One former student, Majid A. Sabbagh, told BuzzFeed News on Facebook: “He [Mifsud] is a great leader, a humble person and a caring friend.”

The student added: “He was not teaching us in any of the classes... he was the director and everything was reported to him... he always assured things are going well with everyone with big care.”

During his tenure at LAD, Mifsud made many trips abroad, including to Kazakhstan, where he was a member of “the election observation mission from Great Britain” during the 2015 vote. Mifsud is reported to have concluded that that electoral process was “consistent with all norms” and met “all international standards.” The country’s longtime president, Nursultan Nazarbayev, won reelection with 97.7% of the votes. International rights groups called it an undemocratic election that lacked any credible opposition.
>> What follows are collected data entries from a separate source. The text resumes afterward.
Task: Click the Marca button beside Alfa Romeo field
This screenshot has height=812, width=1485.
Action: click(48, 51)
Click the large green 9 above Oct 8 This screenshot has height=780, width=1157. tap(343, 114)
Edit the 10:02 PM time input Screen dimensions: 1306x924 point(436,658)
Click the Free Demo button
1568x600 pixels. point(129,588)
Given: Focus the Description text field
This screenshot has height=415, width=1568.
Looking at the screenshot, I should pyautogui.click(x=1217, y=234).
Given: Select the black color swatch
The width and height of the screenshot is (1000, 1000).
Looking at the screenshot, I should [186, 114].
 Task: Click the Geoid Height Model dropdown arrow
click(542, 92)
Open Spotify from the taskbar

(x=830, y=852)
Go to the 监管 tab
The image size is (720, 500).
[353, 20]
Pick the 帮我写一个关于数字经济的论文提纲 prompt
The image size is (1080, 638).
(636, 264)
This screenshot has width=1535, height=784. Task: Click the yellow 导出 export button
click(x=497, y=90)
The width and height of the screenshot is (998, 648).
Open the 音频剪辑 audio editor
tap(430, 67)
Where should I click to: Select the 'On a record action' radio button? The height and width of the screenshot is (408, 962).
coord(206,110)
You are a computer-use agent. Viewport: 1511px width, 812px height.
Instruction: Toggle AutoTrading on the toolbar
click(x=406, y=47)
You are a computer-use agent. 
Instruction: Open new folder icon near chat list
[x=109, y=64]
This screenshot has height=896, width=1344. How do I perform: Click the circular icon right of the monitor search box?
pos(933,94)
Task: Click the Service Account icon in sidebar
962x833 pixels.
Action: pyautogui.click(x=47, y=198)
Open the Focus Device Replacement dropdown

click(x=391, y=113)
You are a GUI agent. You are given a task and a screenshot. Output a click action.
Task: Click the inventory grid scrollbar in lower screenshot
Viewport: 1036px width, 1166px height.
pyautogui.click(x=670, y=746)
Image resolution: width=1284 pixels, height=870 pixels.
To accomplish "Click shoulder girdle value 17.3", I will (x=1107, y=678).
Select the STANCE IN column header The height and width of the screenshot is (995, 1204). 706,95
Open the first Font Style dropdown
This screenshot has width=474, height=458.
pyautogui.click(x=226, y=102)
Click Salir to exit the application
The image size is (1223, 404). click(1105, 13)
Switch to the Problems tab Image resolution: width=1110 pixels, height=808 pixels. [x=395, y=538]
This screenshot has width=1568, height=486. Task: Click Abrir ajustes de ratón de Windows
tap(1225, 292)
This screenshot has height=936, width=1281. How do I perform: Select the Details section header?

Mifsud’s worldwide travels to speak at academic seminars and conferences included regular trips to Moscow, where he established contacts with Russian institutions and think tanks. A former assistant to Mifsud in London, who only agreed to speak on the condition of anonymity because they said they didn’t want to draw public attention, told BuzzFeed News that they helped him develop relationships with top Russian universities to foster exchange programs as well as with the Russian International Affairs Council, a think tank founded by the Russian foreign ministry.

“[In return] I only got his promises for productive cooperation and bright future,” they told BuzzFeed News. “The only thing is that I feel sorry my effort of useful educational cooperation between countries turned into such a mess.”

Jamie Ross in Edinburgh and Hayes Brown in New York contributed reporting.